------ Data extract
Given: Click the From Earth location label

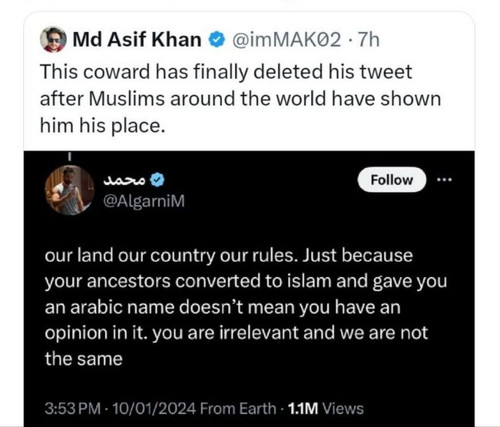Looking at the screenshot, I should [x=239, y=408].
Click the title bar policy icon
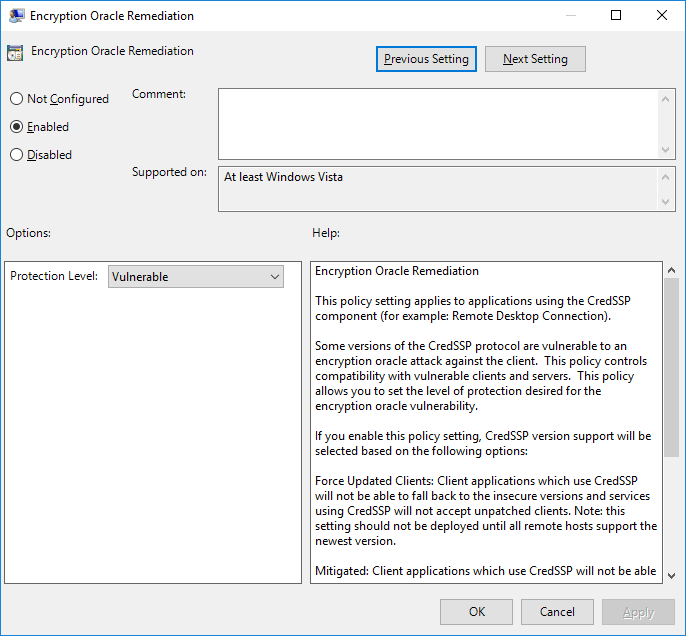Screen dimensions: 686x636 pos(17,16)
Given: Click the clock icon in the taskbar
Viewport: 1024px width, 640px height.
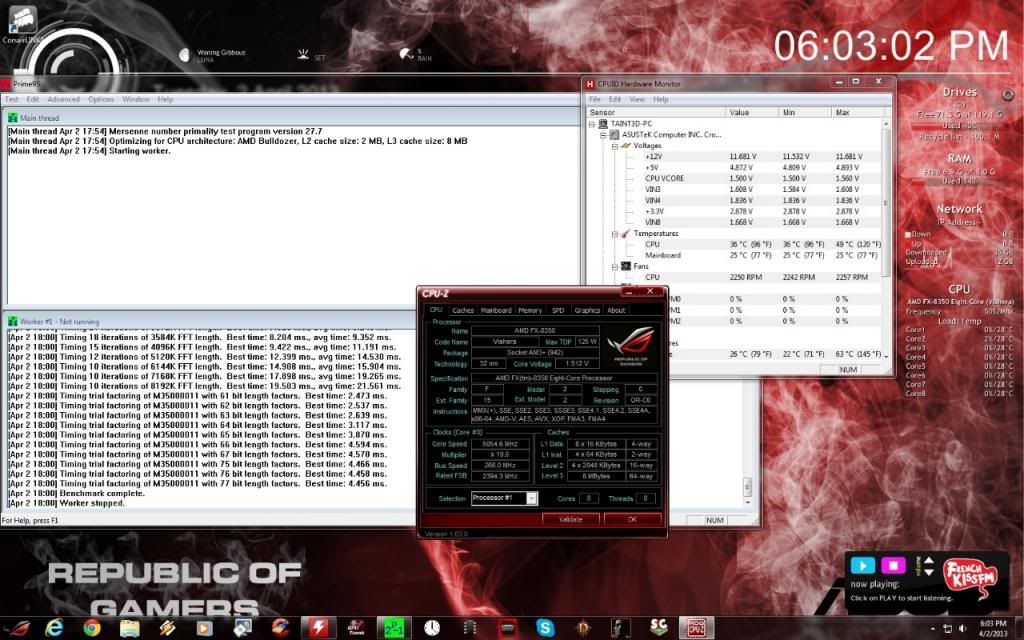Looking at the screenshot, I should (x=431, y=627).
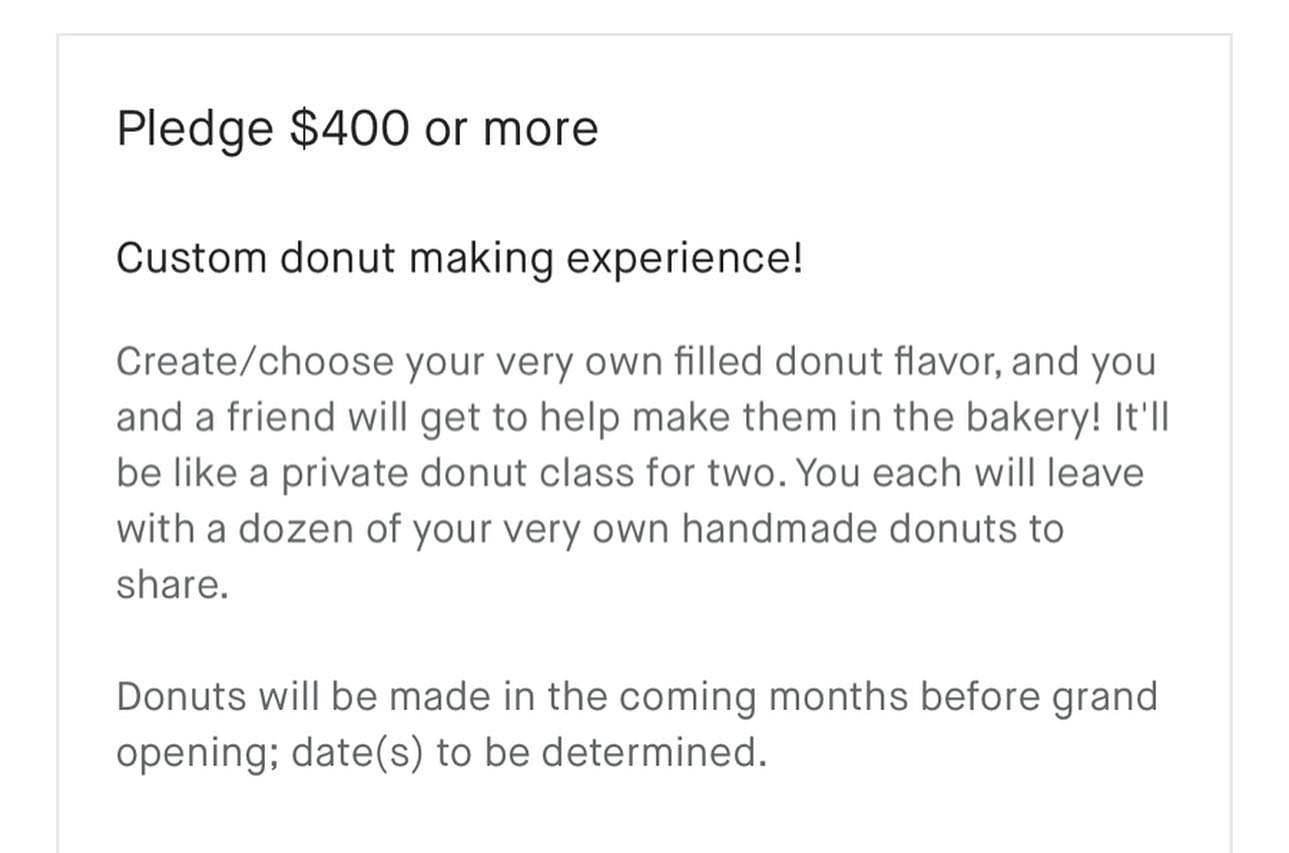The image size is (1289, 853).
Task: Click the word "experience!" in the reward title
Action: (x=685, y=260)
------------
Activity:
When you reproduce the material, keep every word exact and leave each picture out.

Response to this task:
Given: Click the From Earth location label

Looking at the screenshot, I should [x=239, y=408].
Click the title bar policy icon
Screen dimensions: 686x636 pos(17,16)
Given: Click the clock icon in the taskbar
Viewport: 1024px width, 640px height.
Looking at the screenshot, I should (x=431, y=627).
The image size is (1289, 853).
Task: Click the word "experience!" in the reward title
Action: (x=685, y=260)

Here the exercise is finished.